The diminutive Wilson is a few inches shy of five feet and weighs just 85 pounds - the perfect stature for the beam, uneven bars and vault, but not ideal for the floor routine, her least favourite and weakest event, which requires powerful arms and legs. She attended a provincial team training camp last weekend in Surrey and Schwandt says she's ready for the Games.

"She's just a hard worker, and I'm so proud of her, especially after a bad year," said Schwandt. "She broke her hand and we didn't have high expectations at trials because she hadn't competed. I was so shocked when she made the team."

At 13, Wilson is getting up to the level she needs to be able to challenge for provincial titles and national team spots. Girls as old as 16 will be competing against her at the Western Canada Games and she's had to step up the difficulty of her routines considerably to keep pace with the upper-tier athletes.

"I just like learning new things," said Wilson. "I can do bigger stuff now and can stick it in competitions."

Wilson's Prince George mentor, former provincial champion Lina Goto, retired from gymnastics this year.

Now Wilson is the one the other girls in the gym look up to as an example of how far they can go. Wilson is known for her shy, quiet demeanour and rarely shows her emotions during a competition.

She learned from Goto how to develop mental toughness to tune out all distractions at a meet and that's helped her climb the provincial ladder.

"She taught me not to think about the judges and everybody watching you and just to think about what you have to do," said Wilson.
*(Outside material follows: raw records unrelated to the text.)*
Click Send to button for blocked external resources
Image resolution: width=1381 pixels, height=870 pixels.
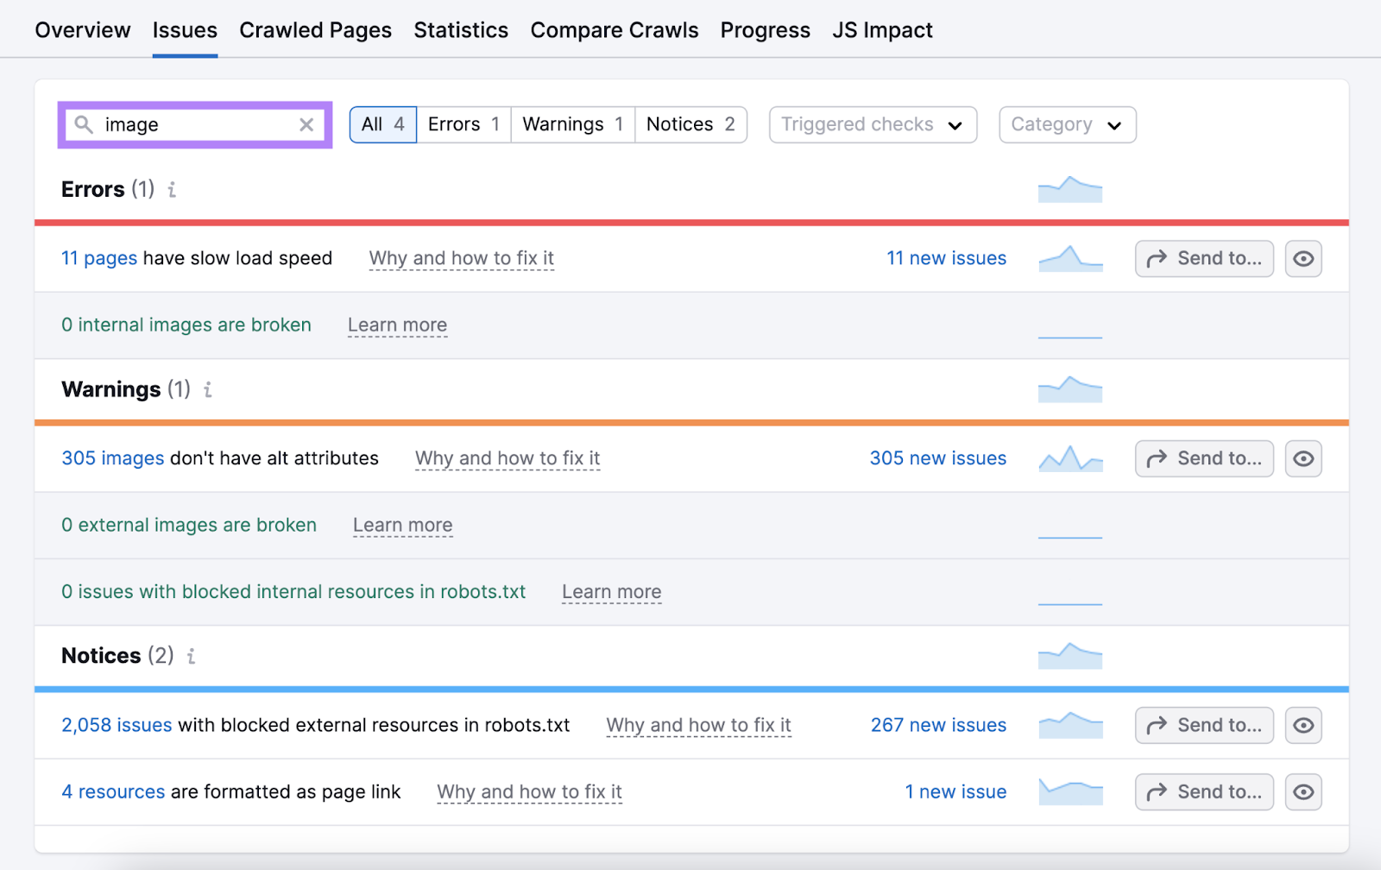pos(1203,725)
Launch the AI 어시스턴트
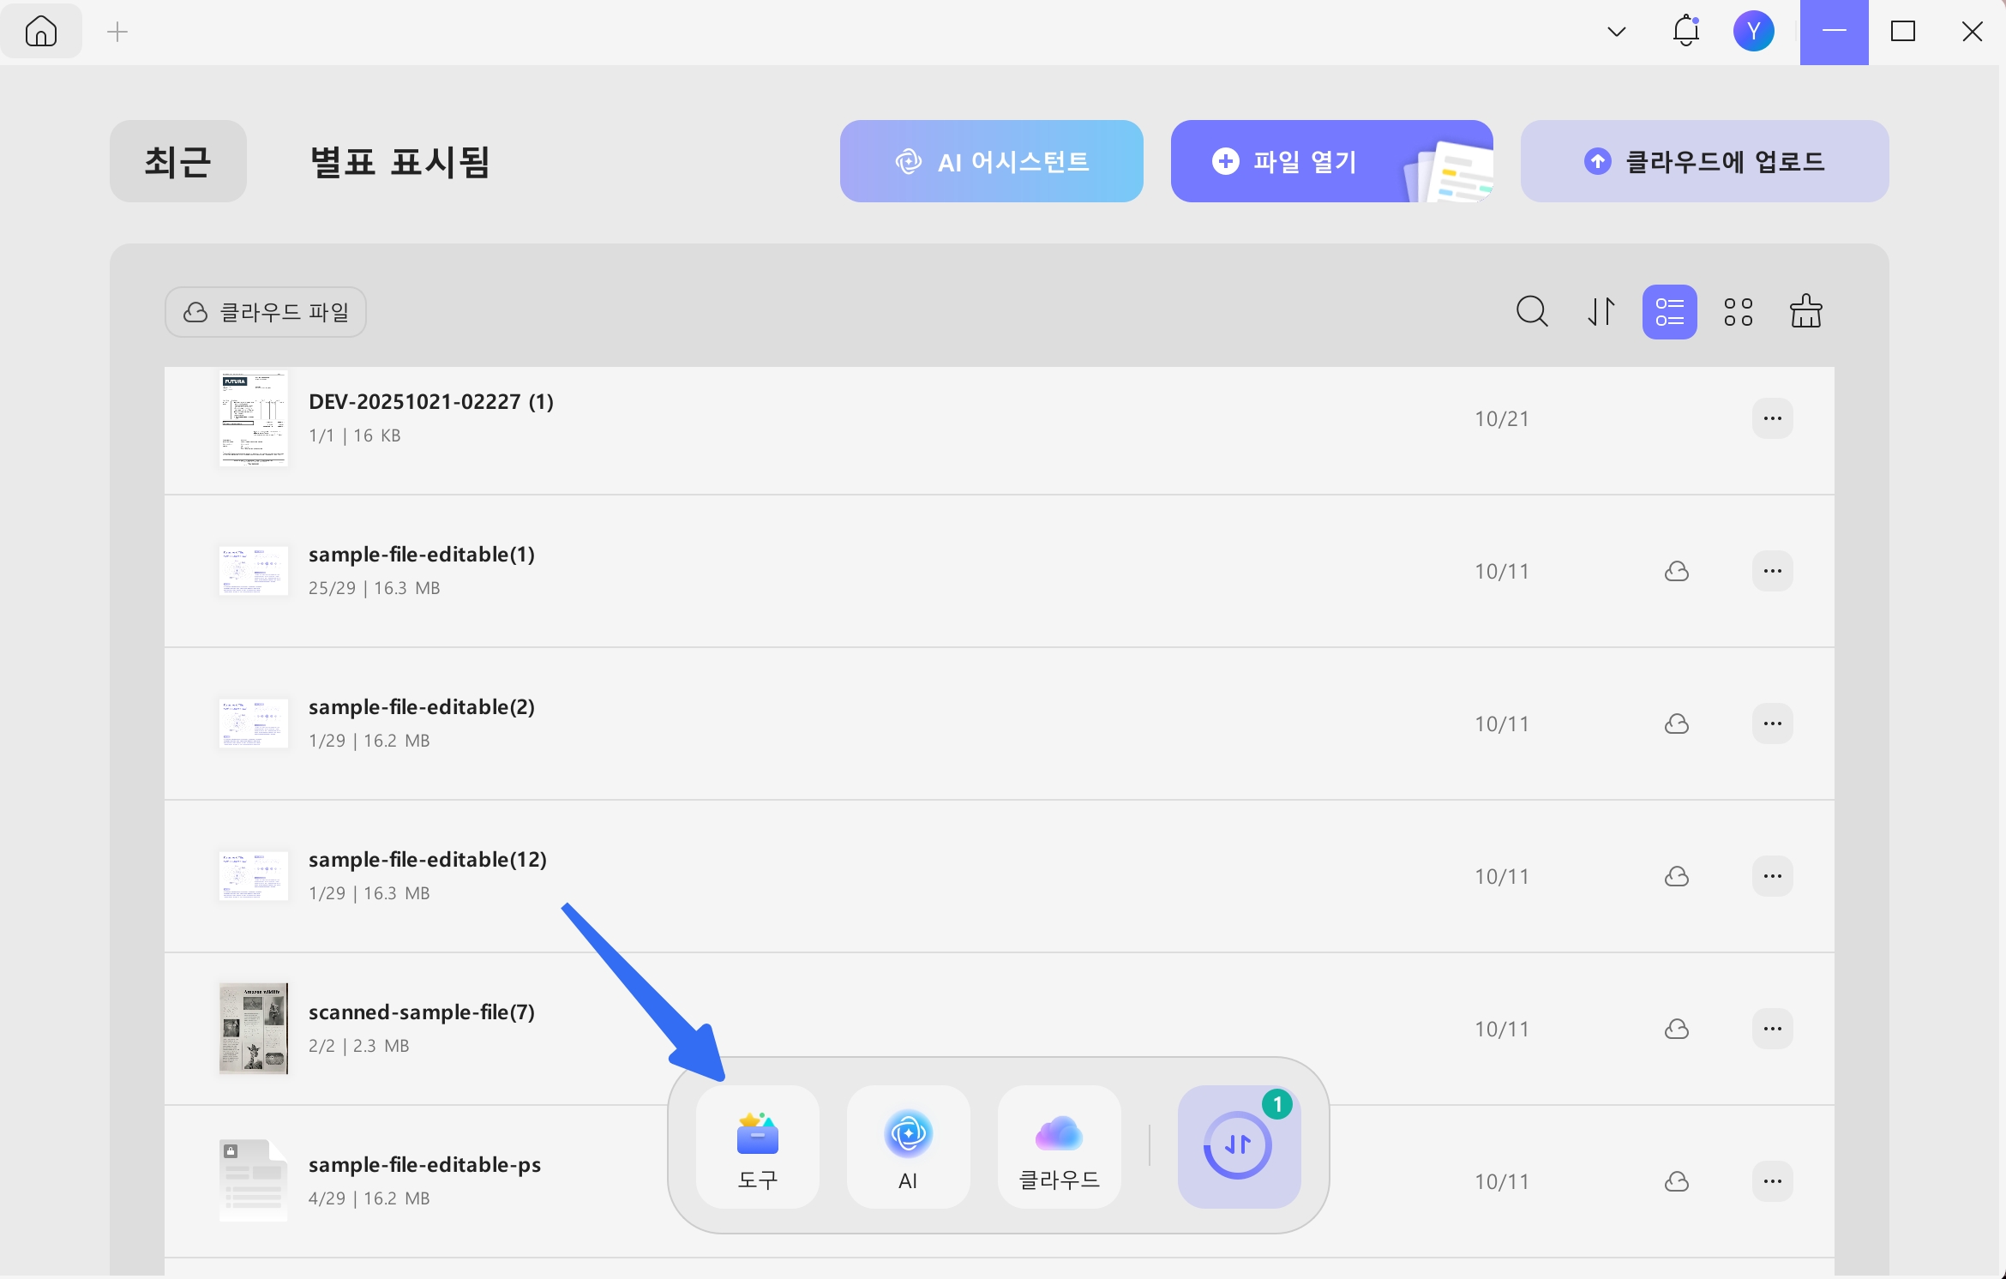Screen dimensions: 2006x1279 point(991,161)
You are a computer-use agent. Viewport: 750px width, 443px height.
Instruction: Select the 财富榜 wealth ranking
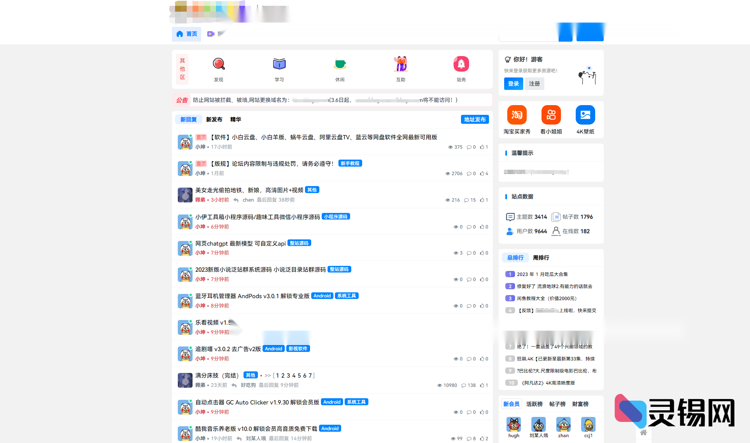(580, 404)
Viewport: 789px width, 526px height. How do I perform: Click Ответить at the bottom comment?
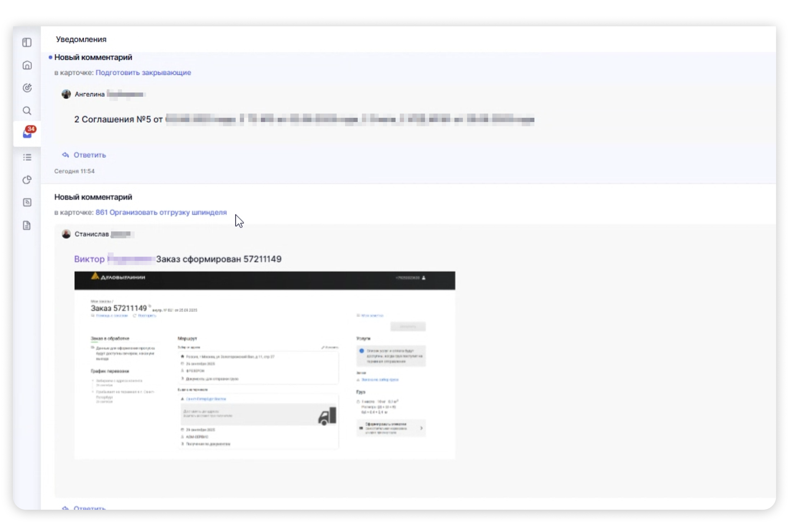[90, 507]

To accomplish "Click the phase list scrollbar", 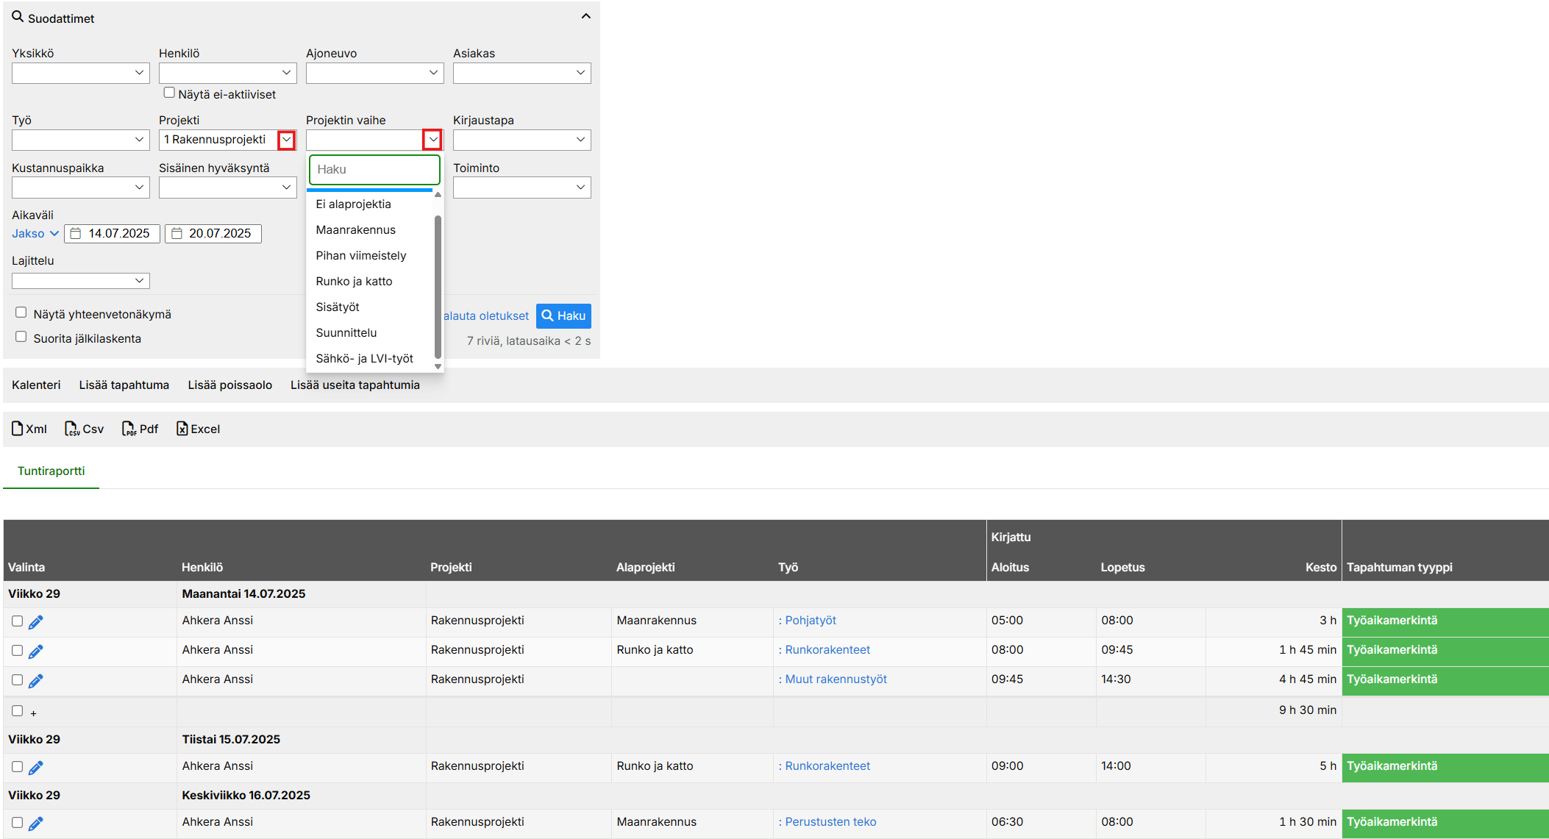I will pos(438,287).
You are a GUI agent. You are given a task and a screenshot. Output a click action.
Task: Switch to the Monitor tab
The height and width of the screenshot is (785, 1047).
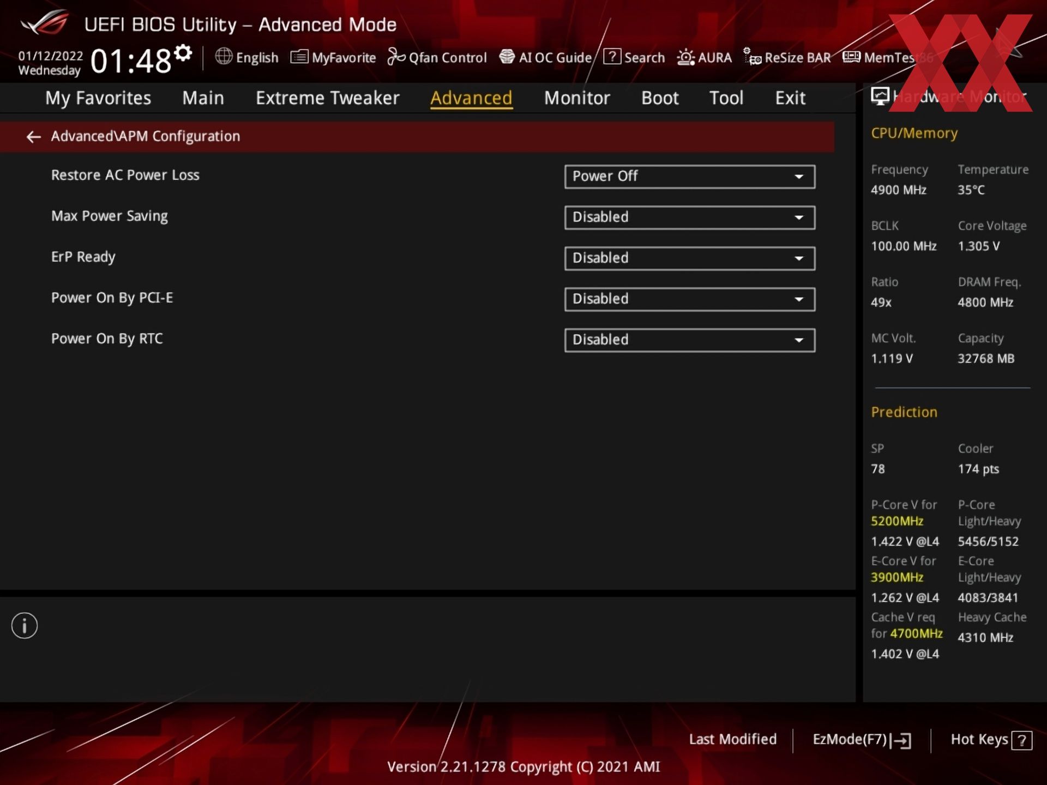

Learning new elements and training her body to jump higher and move faster takes time. Wilson has been training five hours a day, four days a week to get ready for the Games and follows a similar gym schedule even when she's going to school during the winter and spring seasons.

Now heading into her Grade 8 year at College Heights secondary school, she still finds time to get her homework done and has kept her spot on the principal's list.

This is Wilson's first season competing in the Junior Olympic Level 9 category and in January she captured the overall individual gold medal at the Flip City Invitational in Langley.The WCSG meet follows the Canadian Provincial Program format now being phased out in Alberta. CPP Level 5 standards are considered tougher than JO Level 9.

Wilson competed in the B.C. Winter Games in 2014 in Mission but hasn't ever represented her province in a multi-sport event. She watched the best artistic gymnasts in the country compete at the 2015 Canada Winter Games in February and was suitably impressed.

"It was really cool to watch," she said.